Read Miranda's War Online

Authors: Howard; Foster

Miranda's War (5 page)

“My wife knows this Miranda Dalton from town government—very smart, ambitious, bitchy, take your pick,” the coordinator explained as Stephen read. “She's a registered Republican and has not given to anyone in this race. She went after someone for having a peace sign painted on their barn at her first meeting.”

“That's pulling a Donald Trump. Very gutsy.”

“You want me to call her?”

“Do we want her?”

“We need anyone we can get. We're losing.”

“Is she a tea party type? They're trouble,” Stephen demurred.

“Why don't you find out?”

“Alright, let me take a crack at this one,” Stephen said. “I know that barn in Lincoln. It's famous.”

Chapter Seven

When Miranda heard Archer's car crunch on the gravel driveway that evening, she went to the kitchen for the freshly polished silver tray with crabmeat salad and crackers.
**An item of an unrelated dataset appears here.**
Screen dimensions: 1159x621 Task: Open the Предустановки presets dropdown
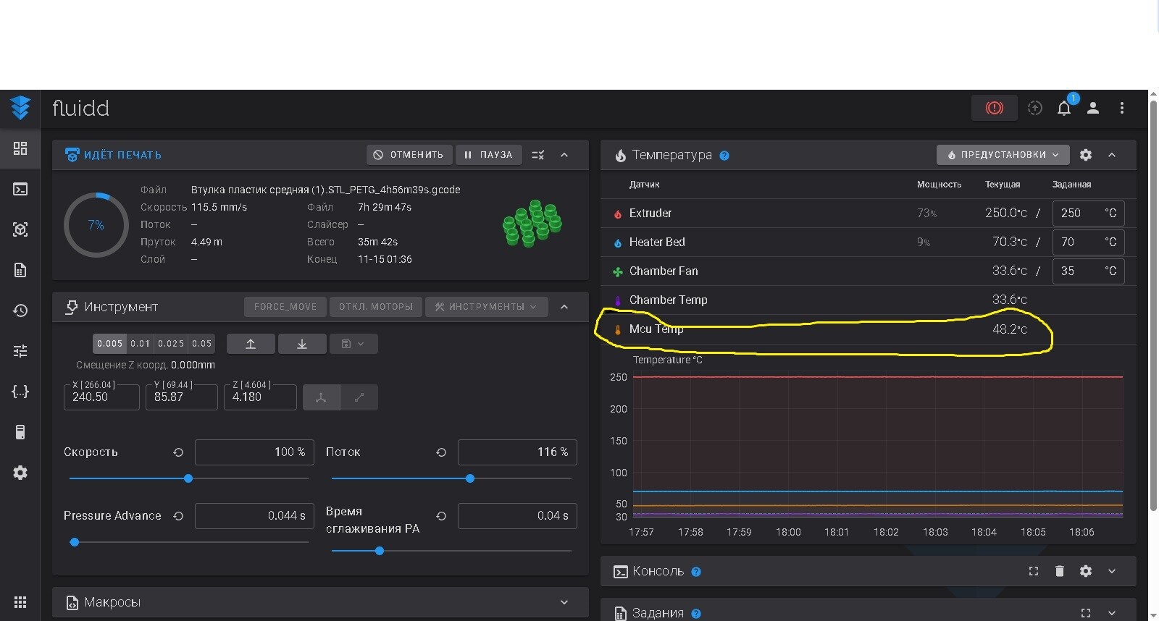tap(1003, 155)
He parked in the barn, and walked to the back door with his distressed cordovan briefcase in one hand and the other hand deep in his pants pocket, probably snapping his key case and mentally counting his change. He'd always used a key case to prevent tearing the fabric of his pants. And he kept the key case—his current one was fourteen years old with embossed initials—in the same pocket as his change. That way the opposite pocket would be available for tissues, as he was allergic to everything, or occasionally a cell phone, but only the most basic flip model. He'd held out until 2003, then purchased one, only to leave it in his briefcase for a year.Gradually, under Miranda's prodding, he began to use it, first to call her from his car, and eventually the boys and his secretary. He looked good in a suit, and tended to wear one every day to work unless he wasn't seeing students. At forty-eight, his brown hair was full, the lines fanning out from his eyes and across his forehead were still barely detectable, and his weight was a steady 180. He was nice looking but asexual. Miranda never noticed him eyeing other women.

“Hi, Hutch,” he said when he reached the kitchen.

“I'm not sure I accept that sobriquet.”

“Good, I'd like to bury it.”

“Right, so tell me about your day in the upper echelon.”

They went back to the living room, and she mixed him a Manhattan at the bar.

“We had the hearing on the plagiarism case. Remember, Roger Fantini, one of my best students?”

“And?”

“Halfway through the hearing he admitted to plagiarizing three pages of his thesis from an old thesis in the library. He was hoping for clemency.”

“Did he get any?”

“Afraid not. We expelled him. The vote was unanimous, and I've already dictated the letter.”

“You know I never understand that about you academics, you believe plagiarism is the ultimate sin. But that's it. Everything else is relative.”

“How can a university tolerate plagiarism?”

“How can a university tolerate being wrong? I mean if a scholar spends years working on a theory, and publishes his work, and then other scholars debunk him, then why isn't that scholar expelled?”

“We're all wrong at points in our careers. And we all get criticized for it by our peers. We have academic freedom to be wrong.”

“But there are degrees of being wrong. Mack Taylor's entire thesis about exchange theory in the First Bank of the United States was discredited.”

“Totally. He basically had to issue a mea culpa last year.”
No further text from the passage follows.